Ablauf einer Feuerbestattung
Eine Feuerbestattung beginnt üblicherweise mit einer Trauerzeremonie, die sowohl vor der Einäscherung am Sarg als auch danach mit der Urne stattfinden kann. Der Ort der Feier richtet sich nach den Wünschen der Angehörigen und erstreckt sich von Kapellen über Kirchen bis hin zu individuell gestalteten Räumlichkeiten. Musikstücke, persönliche Reden und symbolische Rituale wie das Anzünden von Kerzen oder das Niederlegen von Blumen verleihen der Abschiednahme eine persönliche und würdevolle Stimmung.
Unabhängig vom Zeitpunkt der Zeremonie wird in Deutschland die Einäscherung grundsätzlich im Sarg durchgeführt. Das bedeutet, dass Verstorbene stets in einem Sarg eingebettet werden, selbst wenn eine Trauerfeier erst nach der Kremation vorgesehen ist. Dem Prozess der Feuerbestattung liegen genaue gesetzliche Regelungen zugrunde, die eine pietätvolle und sichere Durchführung gewährleisten.

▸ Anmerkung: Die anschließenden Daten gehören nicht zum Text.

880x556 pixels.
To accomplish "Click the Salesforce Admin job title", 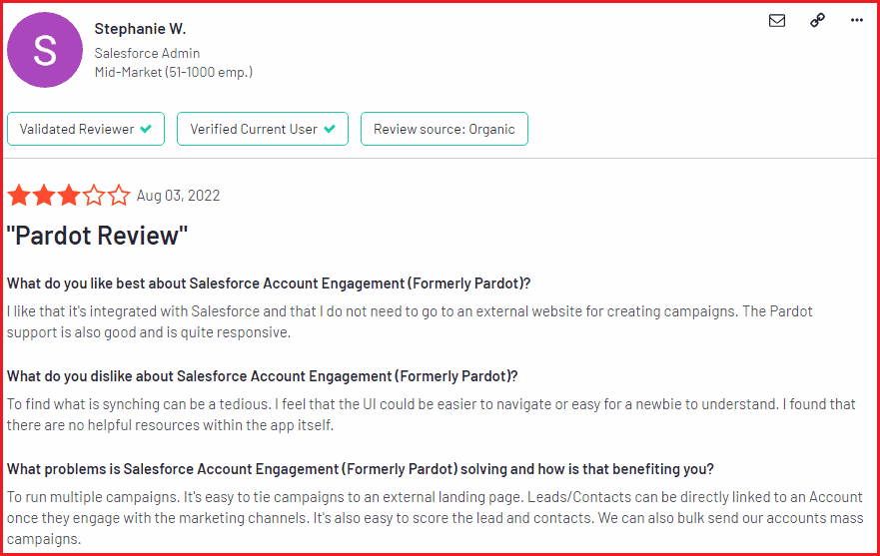I will (x=147, y=53).
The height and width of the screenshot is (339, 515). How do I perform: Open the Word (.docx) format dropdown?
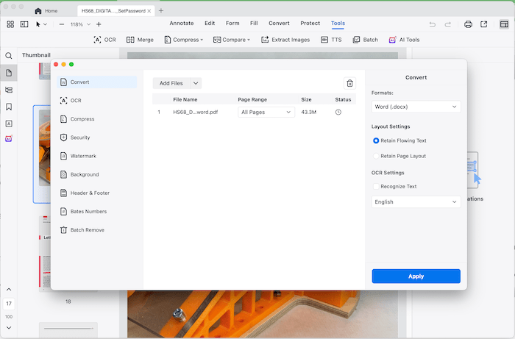point(416,107)
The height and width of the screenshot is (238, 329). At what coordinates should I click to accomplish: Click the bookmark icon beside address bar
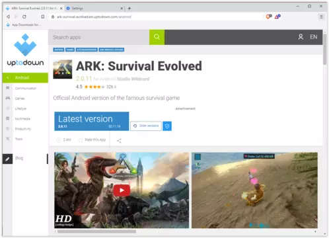click(43, 17)
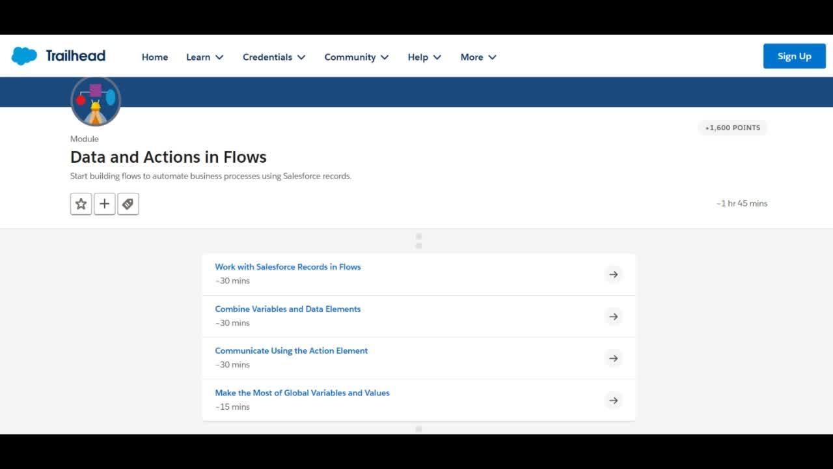Viewport: 833px width, 469px height.
Task: Open Combine Variables and Data Elements link
Action: (288, 309)
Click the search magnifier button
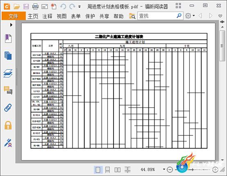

Nach der Kremation wird die Asche in einer Urne gesammelt. Diese findet ihre letzte Ruhe auf einem Friedhof, in einem Kolumbarium oder – je nach Bundesland – auch auf naturverbundenen Flächen. Auch die Urnenbeisetzung kann von einer Abschiednahme begleitet werden, bei der persönliche Worte, Gebete oder lyrische Texte Platz finden, um das Leben des oder der Verstorbenen zu würdigen.